Collected data entries:
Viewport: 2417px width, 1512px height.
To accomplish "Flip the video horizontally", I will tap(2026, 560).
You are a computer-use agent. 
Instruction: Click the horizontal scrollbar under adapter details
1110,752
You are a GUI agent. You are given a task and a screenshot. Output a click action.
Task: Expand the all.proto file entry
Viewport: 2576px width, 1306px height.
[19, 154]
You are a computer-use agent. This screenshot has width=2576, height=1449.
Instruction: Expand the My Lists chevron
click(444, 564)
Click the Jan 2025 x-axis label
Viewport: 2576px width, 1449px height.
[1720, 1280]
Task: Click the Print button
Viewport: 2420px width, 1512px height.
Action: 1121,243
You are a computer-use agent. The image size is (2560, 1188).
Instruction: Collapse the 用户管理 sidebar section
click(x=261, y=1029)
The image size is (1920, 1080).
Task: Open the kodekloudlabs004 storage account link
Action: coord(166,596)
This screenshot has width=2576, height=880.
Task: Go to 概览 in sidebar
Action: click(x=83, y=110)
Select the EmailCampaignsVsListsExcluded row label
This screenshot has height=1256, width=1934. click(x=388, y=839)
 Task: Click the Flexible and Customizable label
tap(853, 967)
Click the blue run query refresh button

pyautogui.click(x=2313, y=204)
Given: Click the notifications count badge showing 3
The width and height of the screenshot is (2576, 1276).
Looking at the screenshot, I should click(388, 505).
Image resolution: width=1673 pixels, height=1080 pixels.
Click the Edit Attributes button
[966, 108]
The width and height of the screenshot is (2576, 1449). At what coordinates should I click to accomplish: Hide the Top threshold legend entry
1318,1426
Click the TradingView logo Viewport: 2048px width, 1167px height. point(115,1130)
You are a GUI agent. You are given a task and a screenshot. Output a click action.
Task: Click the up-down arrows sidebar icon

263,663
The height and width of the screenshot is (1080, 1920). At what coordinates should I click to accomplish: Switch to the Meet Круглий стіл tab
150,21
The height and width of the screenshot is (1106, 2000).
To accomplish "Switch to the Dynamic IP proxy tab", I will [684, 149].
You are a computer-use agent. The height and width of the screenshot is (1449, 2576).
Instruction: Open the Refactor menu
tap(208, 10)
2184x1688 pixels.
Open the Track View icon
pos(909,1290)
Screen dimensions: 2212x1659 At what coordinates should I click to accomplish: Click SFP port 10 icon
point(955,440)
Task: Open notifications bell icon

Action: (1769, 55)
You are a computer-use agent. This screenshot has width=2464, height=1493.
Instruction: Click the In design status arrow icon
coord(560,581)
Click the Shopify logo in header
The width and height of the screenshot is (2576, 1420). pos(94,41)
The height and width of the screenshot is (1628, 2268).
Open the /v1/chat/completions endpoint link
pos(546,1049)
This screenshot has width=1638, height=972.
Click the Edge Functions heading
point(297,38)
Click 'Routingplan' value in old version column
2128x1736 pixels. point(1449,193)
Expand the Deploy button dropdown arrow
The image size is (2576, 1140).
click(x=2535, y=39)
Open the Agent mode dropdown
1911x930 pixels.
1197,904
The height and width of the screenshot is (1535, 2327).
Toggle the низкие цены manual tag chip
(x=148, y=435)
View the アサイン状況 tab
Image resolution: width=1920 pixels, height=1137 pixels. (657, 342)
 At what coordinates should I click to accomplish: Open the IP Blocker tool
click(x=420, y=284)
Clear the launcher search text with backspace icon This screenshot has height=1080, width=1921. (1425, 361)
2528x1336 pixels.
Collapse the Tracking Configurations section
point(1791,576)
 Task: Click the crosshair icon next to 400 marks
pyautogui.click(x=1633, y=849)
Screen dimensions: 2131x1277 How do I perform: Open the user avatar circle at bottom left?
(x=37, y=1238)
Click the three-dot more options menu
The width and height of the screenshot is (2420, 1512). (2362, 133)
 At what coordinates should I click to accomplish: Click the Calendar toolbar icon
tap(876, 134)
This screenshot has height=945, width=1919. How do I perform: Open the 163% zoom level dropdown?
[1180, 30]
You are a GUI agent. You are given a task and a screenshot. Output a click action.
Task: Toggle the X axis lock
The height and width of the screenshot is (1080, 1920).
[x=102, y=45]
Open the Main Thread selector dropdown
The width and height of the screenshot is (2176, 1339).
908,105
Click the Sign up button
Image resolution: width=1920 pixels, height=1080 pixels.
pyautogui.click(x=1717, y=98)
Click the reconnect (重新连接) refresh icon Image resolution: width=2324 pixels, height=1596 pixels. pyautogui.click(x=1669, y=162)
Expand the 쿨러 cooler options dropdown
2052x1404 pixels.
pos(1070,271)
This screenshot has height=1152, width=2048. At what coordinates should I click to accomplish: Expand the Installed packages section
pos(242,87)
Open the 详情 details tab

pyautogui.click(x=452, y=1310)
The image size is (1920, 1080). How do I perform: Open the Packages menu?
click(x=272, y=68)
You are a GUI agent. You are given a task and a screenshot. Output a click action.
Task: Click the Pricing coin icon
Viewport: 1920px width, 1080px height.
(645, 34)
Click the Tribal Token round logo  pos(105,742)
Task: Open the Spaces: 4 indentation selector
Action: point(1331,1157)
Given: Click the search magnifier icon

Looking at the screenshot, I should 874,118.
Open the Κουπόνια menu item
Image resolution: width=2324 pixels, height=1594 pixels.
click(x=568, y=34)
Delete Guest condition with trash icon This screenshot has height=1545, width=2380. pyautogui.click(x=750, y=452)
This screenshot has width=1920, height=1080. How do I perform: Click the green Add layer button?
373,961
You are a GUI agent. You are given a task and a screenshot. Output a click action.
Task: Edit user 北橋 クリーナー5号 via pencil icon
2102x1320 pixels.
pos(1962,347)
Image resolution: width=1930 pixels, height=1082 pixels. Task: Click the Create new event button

* **Exercise**
Would you write down every record again, exactly?

* **Task result**
Viewport: 2417px width, 1512px height.
To accomplish "Flip the video horizontally", I will tap(2026, 560).
You are a computer-use agent. 
Instruction: Click the horizontal scrollbar under adapter details
1110,752
You are a GUI agent. You are given a task and a screenshot. Output a click action.
Task: Expand the all.proto file entry
Viewport: 2576px width, 1306px height.
[19, 154]
You are a computer-use agent. This screenshot has width=2576, height=1449.
Instruction: Expand the My Lists chevron
click(444, 564)
Click the Jan 2025 x-axis label
Viewport: 2576px width, 1449px height.
[1720, 1280]
Task: Click the Print button
Viewport: 2420px width, 1512px height.
Action: 1121,243
You are a computer-use agent. The image size is (2560, 1188).
Instruction: Collapse the 用户管理 sidebar section
click(x=261, y=1029)
The image size is (1920, 1080).
Task: Open the kodekloudlabs004 storage account link
Action: coord(166,596)
This screenshot has width=2576, height=880.
Task: Go to 概览 in sidebar
Action: click(x=83, y=110)
Select the EmailCampaignsVsListsExcluded row label
This screenshot has height=1256, width=1934. click(x=388, y=839)
 Task: Click the Flexible and Customizable label
tap(853, 967)
Click the blue run query refresh button

pyautogui.click(x=2313, y=204)
Given: Click the notifications count badge showing 3
The width and height of the screenshot is (2576, 1276).
Looking at the screenshot, I should click(388, 505).
Image resolution: width=1673 pixels, height=1080 pixels.
Click the Edit Attributes button
[966, 108]
The width and height of the screenshot is (2576, 1449). At what coordinates should I click to accomplish: Hide the Top threshold legend entry
1318,1426
Click the TradingView logo Viewport: 2048px width, 1167px height. point(115,1130)
You are a GUI agent. You are given a task and a screenshot. Output a click action.
Task: Click the up-down arrows sidebar icon

263,663
The height and width of the screenshot is (1080, 1920). At what coordinates should I click to accomplish: Switch to the Meet Круглий стіл tab
150,21
The height and width of the screenshot is (1106, 2000).
To accomplish "Switch to the Dynamic IP proxy tab", I will [684, 149].
You are a computer-use agent. The height and width of the screenshot is (1449, 2576).
Instruction: Open the Refactor menu
tap(208, 10)
2184x1688 pixels.
Open the Track View icon
pos(909,1290)
Screen dimensions: 2212x1659 At what coordinates should I click to accomplish: Click SFP port 10 icon
point(955,440)
Task: Open notifications bell icon

Action: (1769, 55)
You are a computer-use agent. This screenshot has width=2464, height=1493.
Instruction: Click the In design status arrow icon
coord(560,581)
Click the Shopify logo in header
The width and height of the screenshot is (2576, 1420). pos(94,41)
The height and width of the screenshot is (1628, 2268).
Open the /v1/chat/completions endpoint link
pos(546,1049)
This screenshot has width=1638, height=972.
Click the Edge Functions heading
point(297,38)
Click 'Routingplan' value in old version column
2128x1736 pixels. point(1449,193)
Expand the Deploy button dropdown arrow
The image size is (2576, 1140).
click(x=2535, y=39)
Open the Agent mode dropdown
1911x930 pixels.
1197,904
The height and width of the screenshot is (1535, 2327).
Toggle the низкие цены manual tag chip
(x=148, y=435)
View the アサイン状況 tab
Image resolution: width=1920 pixels, height=1137 pixels. (657, 342)
 At what coordinates should I click to accomplish: Open the IP Blocker tool
click(x=420, y=284)
Clear the launcher search text with backspace icon This screenshot has height=1080, width=1921. (1425, 361)
2528x1336 pixels.
Collapse the Tracking Configurations section
point(1791,576)
 Task: Click the crosshair icon next to 400 marks
pyautogui.click(x=1633, y=849)
Screen dimensions: 2131x1277 How do I perform: Open the user avatar circle at bottom left?
(x=37, y=1238)
Click the three-dot more options menu
The width and height of the screenshot is (2420, 1512). (2362, 133)
 At what coordinates should I click to accomplish: Click the Calendar toolbar icon
tap(876, 134)
This screenshot has height=945, width=1919. How do I perform: Open the 163% zoom level dropdown?
[1180, 30]
You are a GUI agent. You are given a task and a screenshot. Output a click action.
Task: Toggle the X axis lock
The height and width of the screenshot is (1080, 1920).
[x=102, y=45]
Open the Main Thread selector dropdown
The width and height of the screenshot is (2176, 1339).
908,105
Click the Sign up button
Image resolution: width=1920 pixels, height=1080 pixels.
pyautogui.click(x=1717, y=98)
Click the reconnect (重新连接) refresh icon Image resolution: width=2324 pixels, height=1596 pixels. pyautogui.click(x=1669, y=162)
Expand the 쿨러 cooler options dropdown
2052x1404 pixels.
pos(1070,271)
This screenshot has height=1152, width=2048. At what coordinates should I click to accomplish: Expand the Installed packages section
pos(242,87)
Open the 详情 details tab

pyautogui.click(x=452, y=1310)
The image size is (1920, 1080). How do I perform: Open the Packages menu?
click(x=272, y=68)
You are a GUI agent. You are given a task and a screenshot. Output a click action.
Task: Click the Pricing coin icon
Viewport: 1920px width, 1080px height.
(645, 34)
Click the Tribal Token round logo  pos(105,742)
Task: Open the Spaces: 4 indentation selector
Action: point(1331,1157)
Given: Click the search magnifier icon

Looking at the screenshot, I should 874,118.
Open the Κουπόνια menu item
Image resolution: width=2324 pixels, height=1594 pixels.
click(x=568, y=34)
Delete Guest condition with trash icon This screenshot has height=1545, width=2380. pyautogui.click(x=750, y=452)
This screenshot has width=1920, height=1080. How do I perform: Click the green Add layer button?
373,961
You are a GUI agent. You are given a task and a screenshot. Output a click action.
Task: Edit user 北橋 クリーナー5号 via pencil icon
2102x1320 pixels.
pos(1962,347)
Image resolution: width=1930 pixels, height=1082 pixels. Task: Click the Create new event button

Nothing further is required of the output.